Signing off your work is as simple as including the ``--signoff`` git command option. This lets us easily track who did what and provides additional protection for our project.

By signing off your work, you agree to the [Developer Certificate of Origin](https://developercertificate.org). 

### All that bureaucracy...

You might think that these contribution requirements present a high barrier to entry, and you'd be right! Signing your commits with your key as well as signing them off is a no-brainer once everything is configured and automated. You don't need to do this manually every commit! Creating a key is also pretty simple given that you can follow the guides GitHub published.

These requirements help fend off spam contributions and keep everyone accountable and on the same page.

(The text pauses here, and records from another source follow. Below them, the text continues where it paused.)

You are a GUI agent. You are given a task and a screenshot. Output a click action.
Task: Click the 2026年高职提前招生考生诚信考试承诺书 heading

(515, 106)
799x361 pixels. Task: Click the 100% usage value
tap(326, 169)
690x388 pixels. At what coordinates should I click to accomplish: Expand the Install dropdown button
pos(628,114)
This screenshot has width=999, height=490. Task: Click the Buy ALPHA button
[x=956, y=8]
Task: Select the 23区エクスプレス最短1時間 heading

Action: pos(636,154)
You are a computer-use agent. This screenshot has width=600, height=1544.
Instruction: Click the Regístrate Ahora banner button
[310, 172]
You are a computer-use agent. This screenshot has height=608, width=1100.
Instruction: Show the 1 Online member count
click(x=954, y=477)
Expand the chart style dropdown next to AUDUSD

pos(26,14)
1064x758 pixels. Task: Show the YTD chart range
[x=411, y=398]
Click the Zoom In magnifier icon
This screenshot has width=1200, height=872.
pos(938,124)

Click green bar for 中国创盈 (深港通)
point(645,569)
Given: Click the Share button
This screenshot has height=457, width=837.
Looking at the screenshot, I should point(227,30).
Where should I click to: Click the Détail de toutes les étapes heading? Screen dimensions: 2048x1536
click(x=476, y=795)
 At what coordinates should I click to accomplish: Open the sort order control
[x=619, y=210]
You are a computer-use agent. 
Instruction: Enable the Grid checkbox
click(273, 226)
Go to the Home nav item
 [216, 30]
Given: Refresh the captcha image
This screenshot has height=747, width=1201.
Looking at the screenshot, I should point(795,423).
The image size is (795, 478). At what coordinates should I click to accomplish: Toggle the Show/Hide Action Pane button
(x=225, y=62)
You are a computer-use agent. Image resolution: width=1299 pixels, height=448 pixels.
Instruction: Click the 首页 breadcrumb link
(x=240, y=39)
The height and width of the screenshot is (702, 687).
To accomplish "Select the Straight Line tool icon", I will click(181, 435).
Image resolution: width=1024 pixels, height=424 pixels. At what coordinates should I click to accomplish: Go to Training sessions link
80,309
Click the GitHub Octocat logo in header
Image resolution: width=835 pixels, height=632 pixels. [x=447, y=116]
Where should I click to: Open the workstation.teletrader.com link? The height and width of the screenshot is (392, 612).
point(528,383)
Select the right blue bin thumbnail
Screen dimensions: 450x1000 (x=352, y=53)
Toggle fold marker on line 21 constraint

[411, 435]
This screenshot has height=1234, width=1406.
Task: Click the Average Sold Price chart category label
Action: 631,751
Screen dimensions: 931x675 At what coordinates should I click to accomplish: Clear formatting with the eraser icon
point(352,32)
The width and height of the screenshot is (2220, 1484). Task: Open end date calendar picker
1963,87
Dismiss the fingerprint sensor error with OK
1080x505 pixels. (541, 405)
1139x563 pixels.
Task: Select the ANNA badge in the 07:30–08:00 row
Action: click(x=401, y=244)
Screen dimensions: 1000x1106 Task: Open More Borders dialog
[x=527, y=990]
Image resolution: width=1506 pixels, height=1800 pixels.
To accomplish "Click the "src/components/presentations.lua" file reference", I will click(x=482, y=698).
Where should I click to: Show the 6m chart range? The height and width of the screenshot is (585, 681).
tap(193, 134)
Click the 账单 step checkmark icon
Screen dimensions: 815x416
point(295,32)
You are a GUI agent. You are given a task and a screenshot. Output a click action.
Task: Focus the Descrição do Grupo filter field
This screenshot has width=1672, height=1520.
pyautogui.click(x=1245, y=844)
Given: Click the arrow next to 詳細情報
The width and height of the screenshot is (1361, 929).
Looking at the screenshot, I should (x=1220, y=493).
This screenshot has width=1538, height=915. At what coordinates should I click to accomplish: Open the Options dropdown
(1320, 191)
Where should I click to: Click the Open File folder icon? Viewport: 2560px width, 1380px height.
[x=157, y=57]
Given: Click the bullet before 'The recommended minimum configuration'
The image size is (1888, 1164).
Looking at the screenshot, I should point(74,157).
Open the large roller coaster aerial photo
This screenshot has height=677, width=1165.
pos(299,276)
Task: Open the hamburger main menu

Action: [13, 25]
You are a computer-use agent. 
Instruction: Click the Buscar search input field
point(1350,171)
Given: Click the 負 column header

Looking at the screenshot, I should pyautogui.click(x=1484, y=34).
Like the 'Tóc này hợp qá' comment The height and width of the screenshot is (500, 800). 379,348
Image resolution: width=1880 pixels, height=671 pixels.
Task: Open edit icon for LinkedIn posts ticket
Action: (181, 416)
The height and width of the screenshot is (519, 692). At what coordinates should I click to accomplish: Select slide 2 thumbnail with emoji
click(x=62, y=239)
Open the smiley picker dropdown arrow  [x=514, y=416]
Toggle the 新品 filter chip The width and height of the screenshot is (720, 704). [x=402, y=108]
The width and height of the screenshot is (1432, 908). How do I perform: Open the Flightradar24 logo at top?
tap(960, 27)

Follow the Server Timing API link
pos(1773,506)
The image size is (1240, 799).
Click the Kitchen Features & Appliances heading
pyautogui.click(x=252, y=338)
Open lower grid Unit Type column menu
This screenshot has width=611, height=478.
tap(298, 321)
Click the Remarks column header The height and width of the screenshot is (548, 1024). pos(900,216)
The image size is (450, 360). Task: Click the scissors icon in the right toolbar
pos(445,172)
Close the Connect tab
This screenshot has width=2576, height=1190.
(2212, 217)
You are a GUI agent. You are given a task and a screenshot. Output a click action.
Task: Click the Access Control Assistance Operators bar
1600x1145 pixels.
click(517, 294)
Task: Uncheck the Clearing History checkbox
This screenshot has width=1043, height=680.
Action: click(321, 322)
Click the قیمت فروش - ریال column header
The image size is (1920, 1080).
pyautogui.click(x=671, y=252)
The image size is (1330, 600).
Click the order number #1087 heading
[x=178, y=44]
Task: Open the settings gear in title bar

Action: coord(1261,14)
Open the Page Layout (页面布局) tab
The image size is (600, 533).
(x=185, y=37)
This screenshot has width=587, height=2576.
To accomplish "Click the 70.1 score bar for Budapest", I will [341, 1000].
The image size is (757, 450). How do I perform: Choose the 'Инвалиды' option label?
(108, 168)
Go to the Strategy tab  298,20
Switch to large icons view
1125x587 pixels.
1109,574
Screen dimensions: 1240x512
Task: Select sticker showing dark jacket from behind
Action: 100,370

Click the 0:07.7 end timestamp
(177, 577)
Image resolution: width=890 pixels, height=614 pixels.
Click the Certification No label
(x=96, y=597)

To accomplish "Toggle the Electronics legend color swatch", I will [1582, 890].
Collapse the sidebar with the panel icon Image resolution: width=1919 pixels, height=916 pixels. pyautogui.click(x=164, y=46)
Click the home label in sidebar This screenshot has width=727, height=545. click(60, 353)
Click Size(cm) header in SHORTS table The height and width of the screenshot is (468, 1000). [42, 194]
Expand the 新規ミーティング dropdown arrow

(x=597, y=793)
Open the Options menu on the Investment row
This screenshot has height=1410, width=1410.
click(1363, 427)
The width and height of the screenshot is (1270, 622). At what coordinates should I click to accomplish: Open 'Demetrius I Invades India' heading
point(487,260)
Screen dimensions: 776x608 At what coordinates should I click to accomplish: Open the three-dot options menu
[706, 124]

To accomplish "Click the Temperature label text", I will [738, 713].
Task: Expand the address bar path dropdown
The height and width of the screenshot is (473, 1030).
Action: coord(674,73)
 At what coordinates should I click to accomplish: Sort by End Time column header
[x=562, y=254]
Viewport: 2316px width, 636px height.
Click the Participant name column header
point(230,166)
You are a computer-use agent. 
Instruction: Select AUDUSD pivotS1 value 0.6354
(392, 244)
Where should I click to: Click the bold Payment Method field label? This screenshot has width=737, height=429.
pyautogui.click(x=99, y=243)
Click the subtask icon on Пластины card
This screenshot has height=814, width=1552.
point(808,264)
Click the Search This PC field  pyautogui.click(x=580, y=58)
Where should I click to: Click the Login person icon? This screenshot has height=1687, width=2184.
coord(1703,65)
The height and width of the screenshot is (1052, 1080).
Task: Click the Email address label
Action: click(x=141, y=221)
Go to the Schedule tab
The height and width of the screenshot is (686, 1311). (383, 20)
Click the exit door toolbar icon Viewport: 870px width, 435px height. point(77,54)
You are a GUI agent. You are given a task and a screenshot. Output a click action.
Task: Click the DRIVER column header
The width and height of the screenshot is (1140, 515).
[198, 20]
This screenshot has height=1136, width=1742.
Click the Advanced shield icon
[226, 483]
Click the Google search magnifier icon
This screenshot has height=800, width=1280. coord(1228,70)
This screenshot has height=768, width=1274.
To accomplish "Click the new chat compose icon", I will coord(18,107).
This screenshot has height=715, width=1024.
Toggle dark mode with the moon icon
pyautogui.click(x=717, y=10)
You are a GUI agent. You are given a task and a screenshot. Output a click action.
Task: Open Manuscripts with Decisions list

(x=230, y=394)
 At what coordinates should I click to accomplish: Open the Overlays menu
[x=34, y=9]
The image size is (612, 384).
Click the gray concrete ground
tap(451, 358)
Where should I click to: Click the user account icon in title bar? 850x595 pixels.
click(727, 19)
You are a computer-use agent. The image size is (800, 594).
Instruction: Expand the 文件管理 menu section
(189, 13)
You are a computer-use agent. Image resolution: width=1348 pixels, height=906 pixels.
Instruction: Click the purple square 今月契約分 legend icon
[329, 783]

They're useful for any project, big and small, learning adventure or production software.

## Software versions

**Ruby version**

We're using Ruby 3.2.3 for this project.


## License

This project is licensed under the GNU Affero General Public License, Version 3. All new contributions will fall under this license; by uploading your code, you agree to license and keep it and under AGPLv3. See [LICENSE.md](LICENSE.md) for more information.

## Contact

**Project maintainer**
 - Miguel Nogueira <me@nogueira.codes>

**Other Contributors**

Please add your name here; Email is not necessary unless you've already configured your PGP key.

## Responsible disclosure
 
While this is mostly a hobby/learning project written during a Programming class, it's still important to fix any possible vulnerabilities in the code; Especially because beginner developers might expose themselves to external risk and threats if they deploy this code to production.

As such, if you find a vulnerability, please send an email to the project maintainer and make sure that it's signed with your key and encrypted with PGP Key ID ``E7EC6E9F446392D20AC7B6DF66F99BACACB8DC54``.

## Use of this CONTRIBUTING.md file

This file may be used as a template for any open source projects along with its accompanying files, excluding LICENSE.md, as long as you include this message with due credit.

If you do decide to use this file as a template, make sure to edit the necessary bits, such as the contact section, disclosure section, etc, in order to fit your needs.